▶ **DOCUMENT EXTRACT**
[Start of section]
Four very different issues are at play here. Which is why RE taxation is so confusing for y'all and so profitable for us accountants. :)

Warning: I'm taking some liberties with the terminology, for the sake of clarity.

1. Active business v. Passive renting/landlording. This issue is about which schedule to use (Sch C or Sch E) and whether the income is subject to the self-employment tax, aka Social Security and Medicare tax. The answer for a rental property in 99% of the cases is the latter: passive renting and no SE tax.

2. Trade or Business v. Investment activity. This issue is about deductibility of general business expenses and the new 20% deduction on net income. The answer for a rental property in 99% of the cases is the former: Trade or Business, meaning all deductions are available.

3. Active participation in the activity. This issue is about your ability to deduct your rental losses, including depreciation, against your "normal" income, such as W2 salary. The answer is probably yes in your case, but I would need more information.
[End of section]
▶ **REQUIRED TASKS**
a - In the real estate taxation text, what is the answer for a rental property in 99% of cases on the issue of active business versus passive renting?
b - Pick up the real estate taxation text after its last sentence and continue it.

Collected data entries
[Start of section]
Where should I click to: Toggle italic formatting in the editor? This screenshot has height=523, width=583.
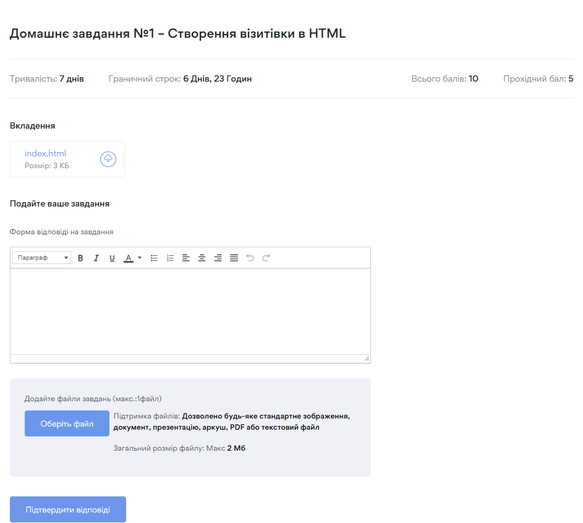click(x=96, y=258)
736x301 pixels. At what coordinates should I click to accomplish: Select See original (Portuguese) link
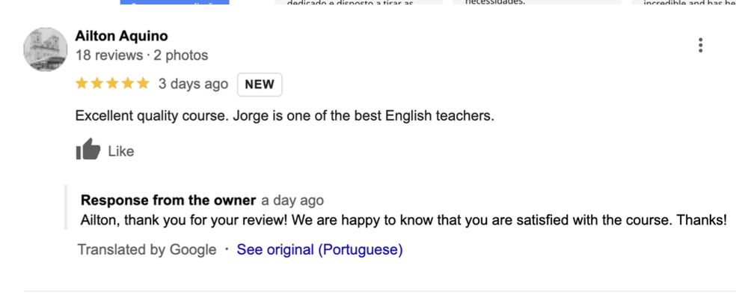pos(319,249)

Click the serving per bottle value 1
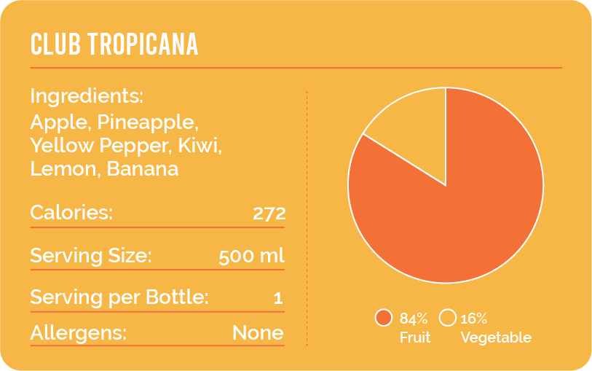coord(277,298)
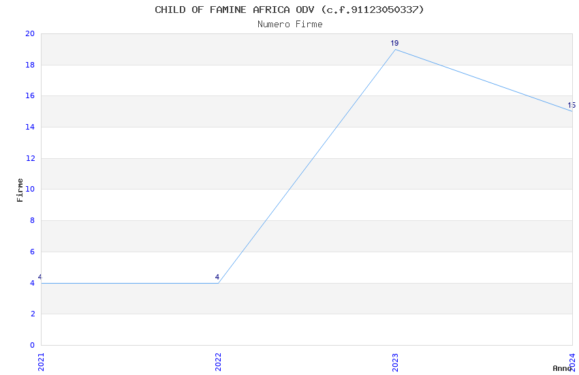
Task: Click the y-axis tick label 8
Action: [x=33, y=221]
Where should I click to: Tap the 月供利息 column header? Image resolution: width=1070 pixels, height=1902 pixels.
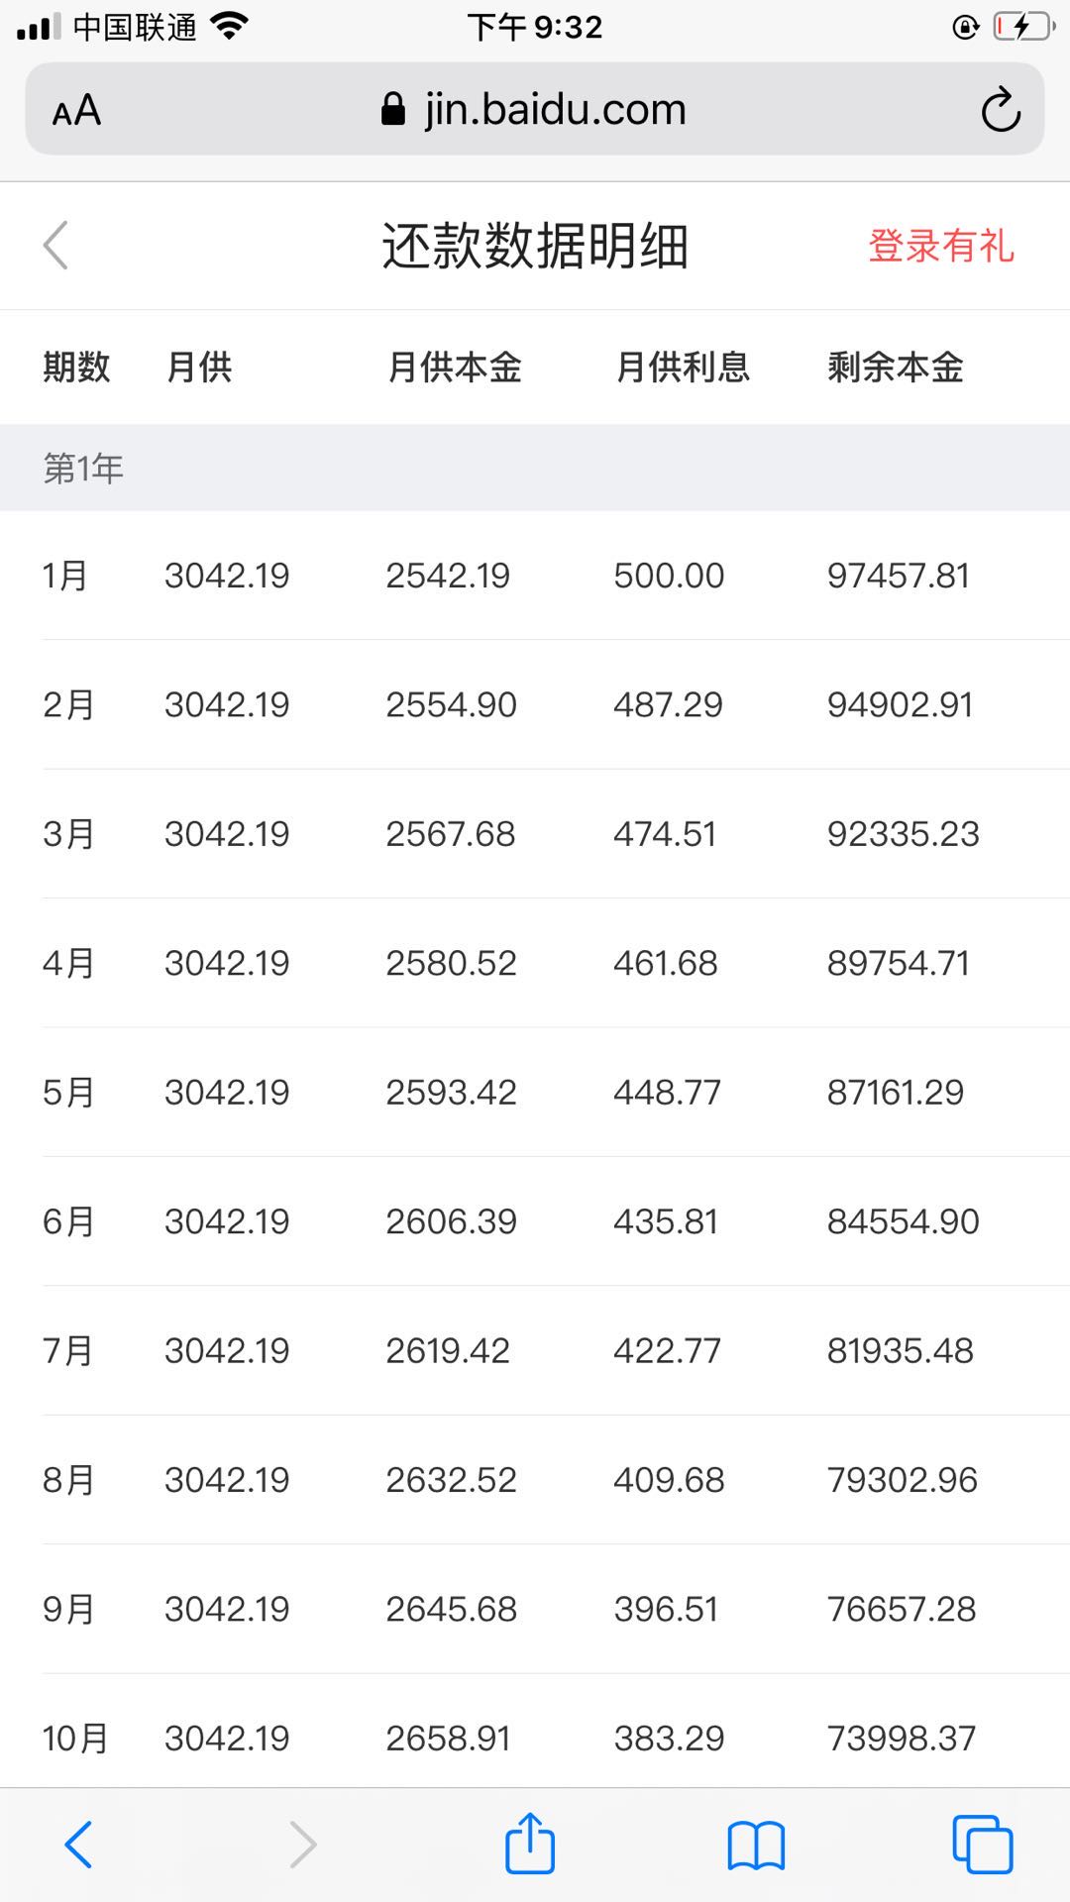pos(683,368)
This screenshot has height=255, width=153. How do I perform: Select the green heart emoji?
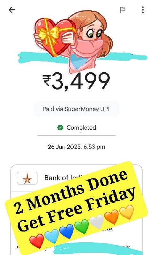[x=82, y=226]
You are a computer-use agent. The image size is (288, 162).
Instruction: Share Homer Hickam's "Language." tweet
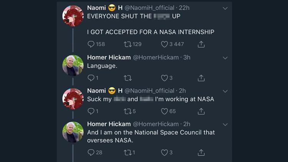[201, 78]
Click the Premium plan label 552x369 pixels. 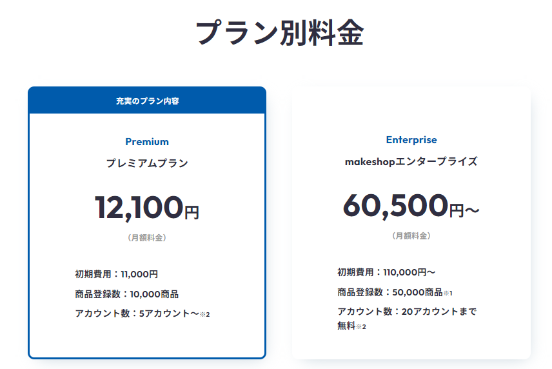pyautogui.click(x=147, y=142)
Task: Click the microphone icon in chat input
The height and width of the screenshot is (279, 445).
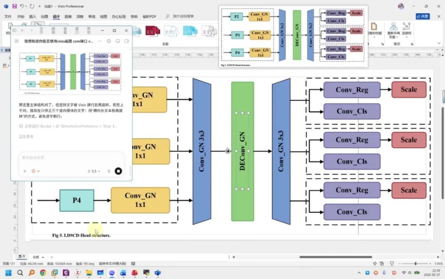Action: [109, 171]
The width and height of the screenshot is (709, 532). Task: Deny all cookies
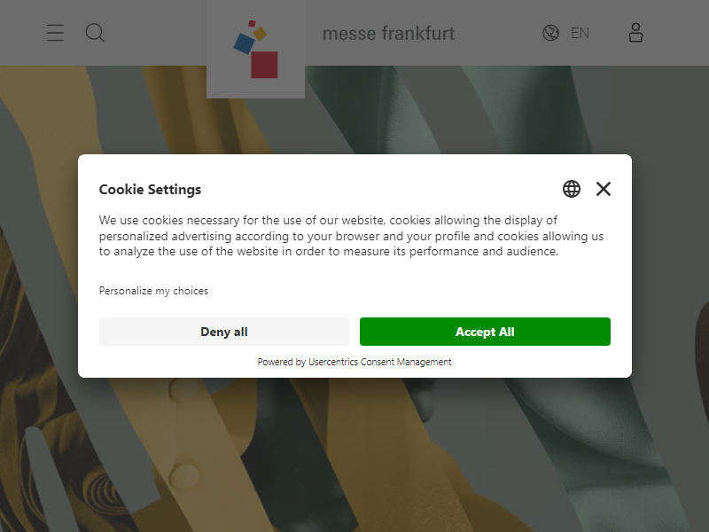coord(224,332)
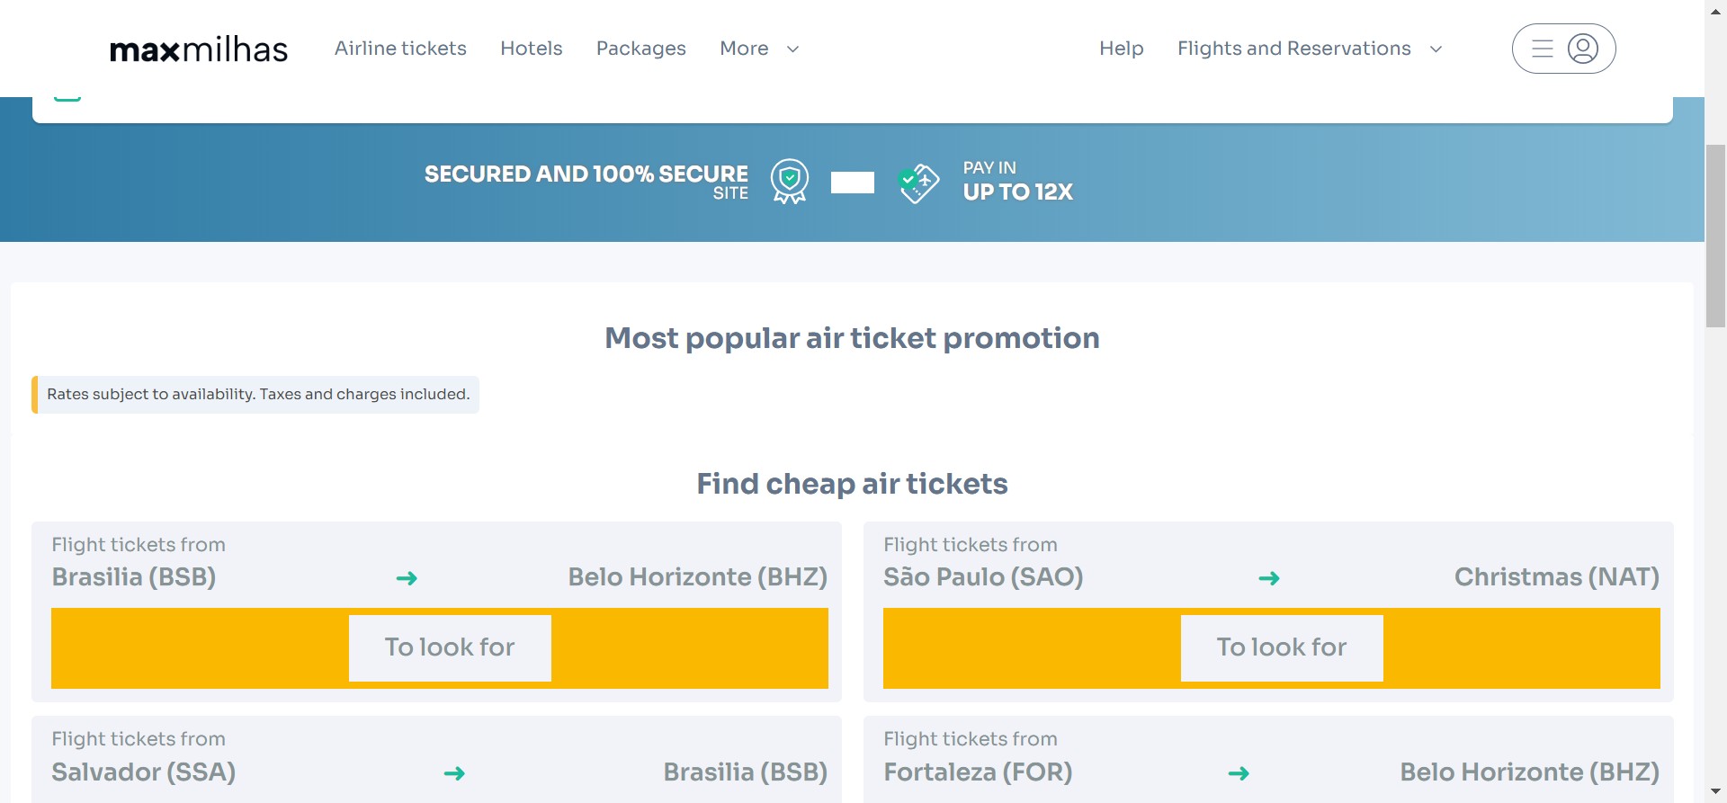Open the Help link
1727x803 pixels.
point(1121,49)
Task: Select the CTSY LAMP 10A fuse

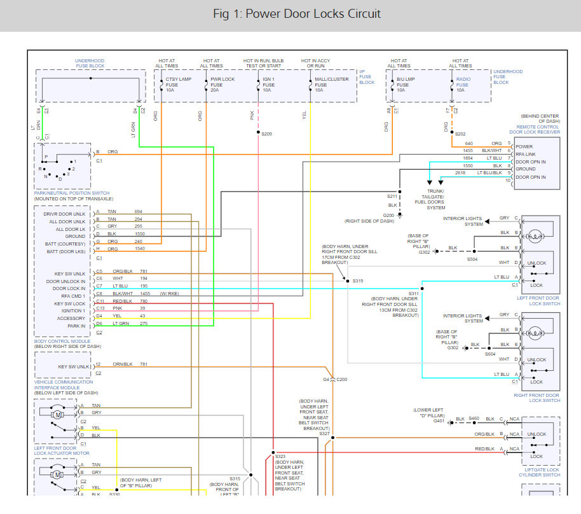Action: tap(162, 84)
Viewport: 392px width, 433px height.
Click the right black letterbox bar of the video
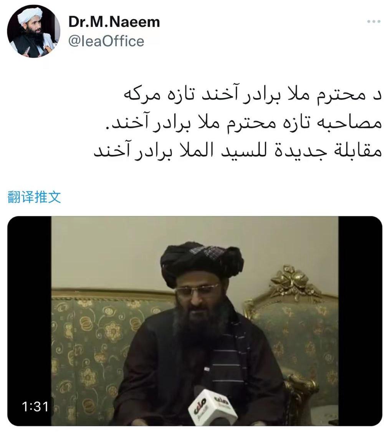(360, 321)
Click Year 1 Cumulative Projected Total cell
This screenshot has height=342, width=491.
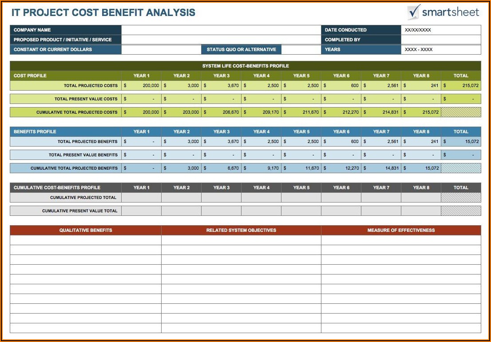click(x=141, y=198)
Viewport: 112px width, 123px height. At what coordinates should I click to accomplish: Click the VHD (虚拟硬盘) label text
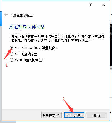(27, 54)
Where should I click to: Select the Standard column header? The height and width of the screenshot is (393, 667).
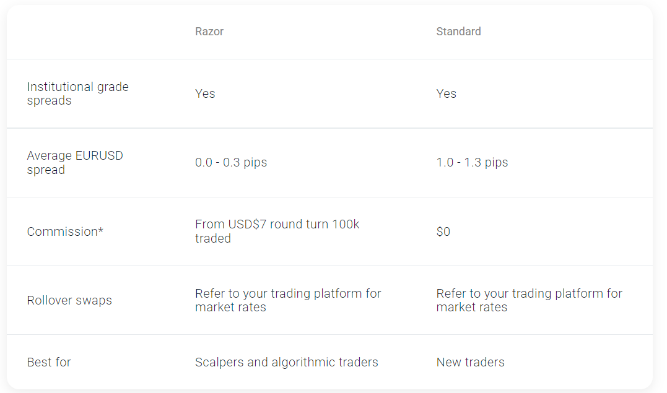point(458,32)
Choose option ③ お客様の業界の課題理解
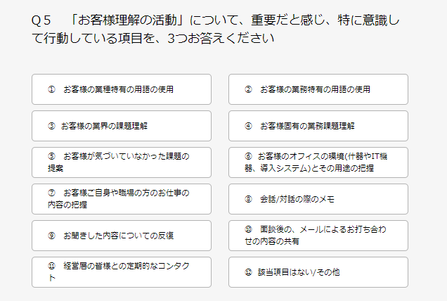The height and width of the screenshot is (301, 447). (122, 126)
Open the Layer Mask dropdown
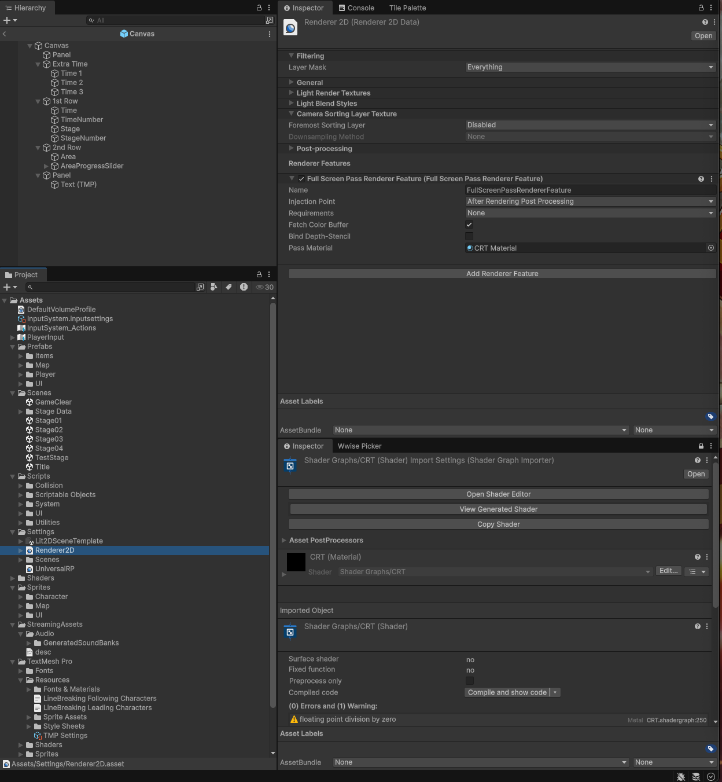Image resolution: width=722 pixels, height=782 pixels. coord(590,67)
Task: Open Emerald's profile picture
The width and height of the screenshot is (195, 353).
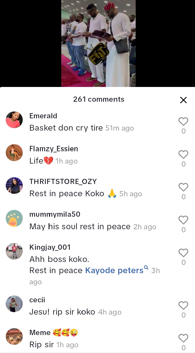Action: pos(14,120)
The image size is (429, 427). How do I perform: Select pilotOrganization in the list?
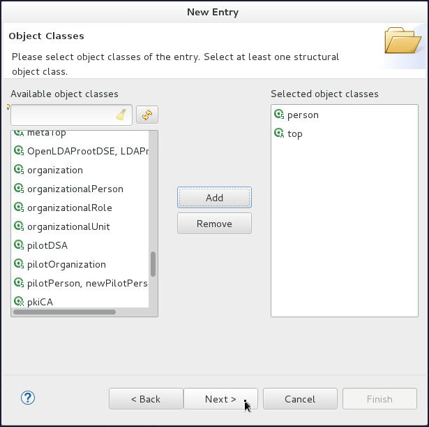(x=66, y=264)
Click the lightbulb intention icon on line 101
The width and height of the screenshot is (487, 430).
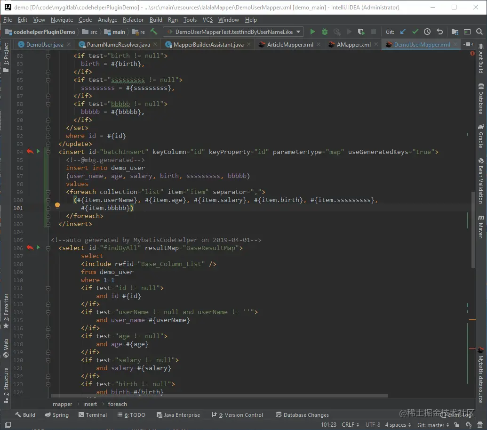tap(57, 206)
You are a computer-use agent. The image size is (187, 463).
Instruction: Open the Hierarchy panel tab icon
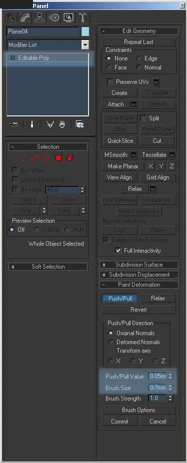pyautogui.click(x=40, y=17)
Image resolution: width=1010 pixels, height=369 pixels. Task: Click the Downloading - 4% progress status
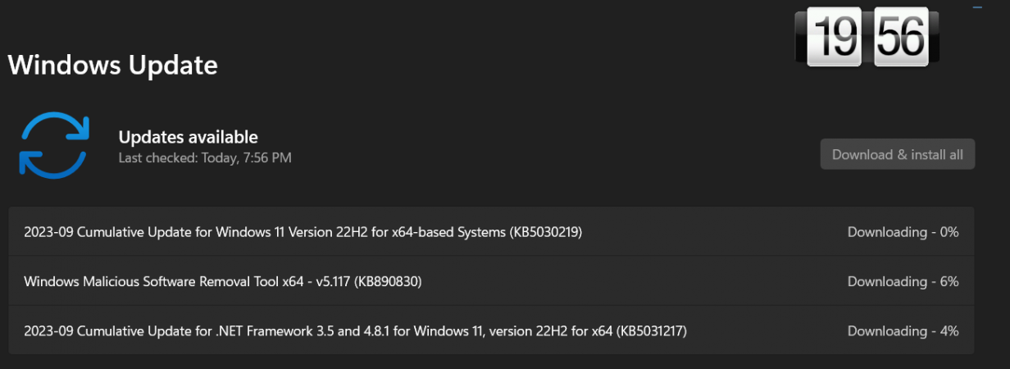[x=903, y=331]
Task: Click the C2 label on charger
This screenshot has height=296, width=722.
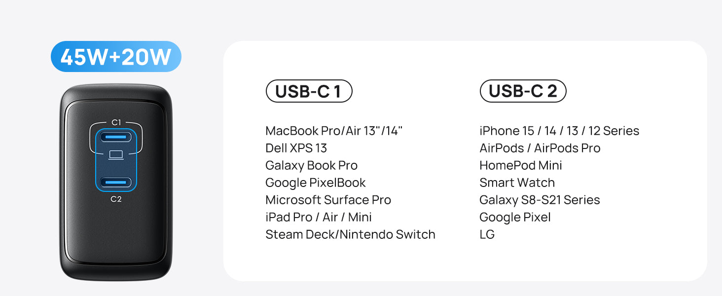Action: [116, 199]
[End of section]
▶ **ANSWERS GIVEN**
a - Passive renting, with no self-employment tax.

b -
4. Passive activity v. Non-passive activity, aka Real Estate Professional status. This issue is about your ability to immediately deduct all your rental losses, regardless of your income level. The answer requires additional information from you, but it is probably the former: Passive activity, meaning that deductions for your losses can be limited if either your losses are too high or your income is too high.

Finally, on the appliances - yes, you can depreciate or even write them off completely the current value of the appliances. The key is: current value, not their original price paid by the previous owner.